Fértil cinismo

La lealtad política se compra con dinero público, y el tiempo consolida esta corrupción, como hemos visto en varios países, España incluida

Carlos Rodríguez Braun

Por desprestigiado que esté el cinismo, resulta fértil analizar la política partiendo de la base de que tiene que ver mucho más con lograr el poder y conservarlo que con hacer lo mejor para el pueblo.

Este es el punto de vista que propugnan los profesores Bruce Bueno de Mesquita y Alastair Smih en su libro: «El manual del dictador. Por qué la mala conducta es casi siempre buena política», que publica Siruela.

Los autores están lejos de ser indiferentes ante las formas políticas, y defienden la democracia frente a la dictadura, pero no porque en la primera los políticos sean natural o necesariamente buenos, sino porque el sistema los incentiva a que, persiguiendo su propio interés, es decir, el poder, promuevan el bienestar de sus súbditos o, al menos, no lo dañen demasiado durante demasiado tiempo.

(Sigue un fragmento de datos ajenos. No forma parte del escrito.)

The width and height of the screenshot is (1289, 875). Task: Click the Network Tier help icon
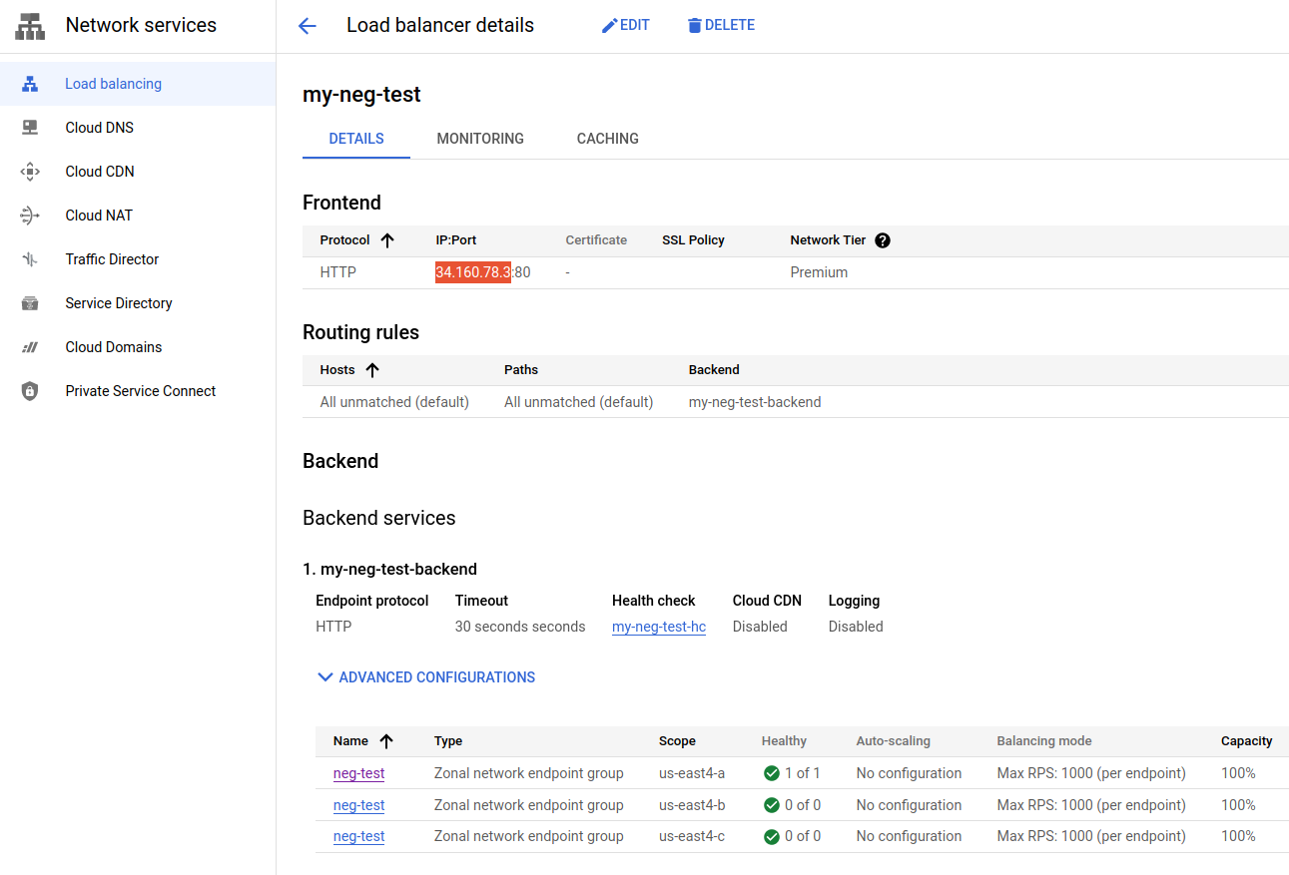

La lógica es la inversa en las dictaduras, de las que ponen numerosos y terribles ejemplos dentro de un sugerente marco de reflexión que gira en torno al funcionamiento y el tamaño de las coaliciones de las que dependen los gobiernos.

Las relaciones entre política y economía están siempre presentes, con matices que pueden ser sorprendentes. Guinea Ecuatorial, por ejemplo, es un país con una renta per cápita muy superior a la de Honduras, donde, sin embargo, los ciudadanos tienen un amplio acceso al agua potable, de la que no disfrutan ni la mitad de los ecuatoguineanos. La explicación estriba en la democracia hondureña, que incentiva las inversiones que favorecen a la mayoría del pueblo.

Matizan a Lord Acton sobre el poder y la corrupción, cuya relación sostienen que es bidireccional: «el poder conduce a la corrupción y la corrupción conduce al poder». La lealtad política se compra con dinero público, y el tiempo consolida esta corrupción, como hemos visto en varios países, España incluida. La limitación de la corrupción, otra vez, estriba en la democracia, donde los gobernantes no pueden acabar del todo con la prensa libre.

Es particularmente brillante y devastador el capítulo 7 sobre la ayuda exterior, que en la mayor parte de los casos oscila entre la inutilidad y el daño objetivo, al contribuir a consolidar los regímenes más siniestros. Pero es una ayuda cuya finalidad no es aliviar la miseria fuera de los países desarrollados sino satisfacer al electorado, y por tanto al Gobierno, dentro de esos países.